Iran appeared to use one of its most advanced missiles in its massive bombardment of Israel on Tuesday, according to experts and visuals.
The Israeli military said Iran fired more than 180 ballistic missiles at Israel in the barrage, which Tehran said was retaliation for last week's killing of Hezbollah leader Hassan Nasrallah and the July assassination of Hamas political leader Ismail Haniyeh.
Iran's Islamic Revolutionary Guard Corps said it launched a variety of missiles in the attack, including the Fattah "hypersonic missile for the first time," per the IRGC-linked Tasnim news agency.
Business Insider could not independently confirm the IRGC's claims, but there are indications the missile made an appearance.
The Fattah-1 is a medium-range ballistic missile considered one of the most advanced in Iran's arsenal. It was unveiled in June 2023 and can travel nearly 900 miles while carrying a warhead that weighs between 770 and 1,000 pounds. Tehran describes the missile as hypersonic.
Shaan Shaikh, the deputy director of the Missle Defense Project at the Center for Strategic and International Studies, told BI that many long-range ballistic missiles reach hypersonic speeds in their terminal phase. This means they travel at Mach 5 — five times the speed of sound or over 3,800 miles per hour — or faster.
However, true hypersonic capabilities are based on more than just speed and depend on whether the missile can sustain that extreme speed and maneuver effectively during flight. It's unclear as to whether the Fattah meets all of the criteria, but it does appear to be able to maneuver in flight.
Farzin Nadimi, a senior fellow at The Washington Institute for Near East Policy and an expert in Iranian security and defense affairs, told BI that there are indications that Iran launched a large number of Fattahs in the attack, adding that photographic evidence of fallen debris revealed characteristics consistent with the missile.
Some analysts pointed out online that imagery of missile debris suggests the wreckage could have been from the Fattah or Iran's Kheibarshekan, another medium-range ballistic missile with similar characteristics, including its booster section. Experts said that both missiles were used in the attack.
Nadimi and Shaikh said they don't believe Iran used the Fattah during its April attack on Israel, when Tehran fired more than 300 missiles and drones at the country.
Conflict analysts at the Institute for the Study of War said Iran's Tuesday attack appeared to have been more effective at evading Israeli air defenses than its April bombardment.
In April, Iran launched a much larger barrage overall with around 170 attack drones, 30 cruise missiles, and 120 ballistic missiles. Nearly all of these threats were intercepted.
Tuesday's attack, however, saw Tehran fire significantly more ballistic missiles and leave out the slower weapon systems this time around, in turn reducing Israel's warning time as the ballistic missiles took just minutes to arrive.

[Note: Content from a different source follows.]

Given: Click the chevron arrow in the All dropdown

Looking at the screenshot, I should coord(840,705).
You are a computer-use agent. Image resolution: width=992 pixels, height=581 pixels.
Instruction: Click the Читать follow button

"It is the number of missiles that are incoming — the saturation effect of the vast quantity attacking certain locations within a limited amount of time — that makes it very hard for defenses to intercept them," Shaikh said of Tuesday's attack.
The Israeli military said that a majority of the missiles were intercepted by Israel and a defensive coalition led by the US, including American warships stationed in the Eastern Mediterranean Sea. Still, some of the Iranian missiles managed to impact on land, although they did not appear to cause significant damage.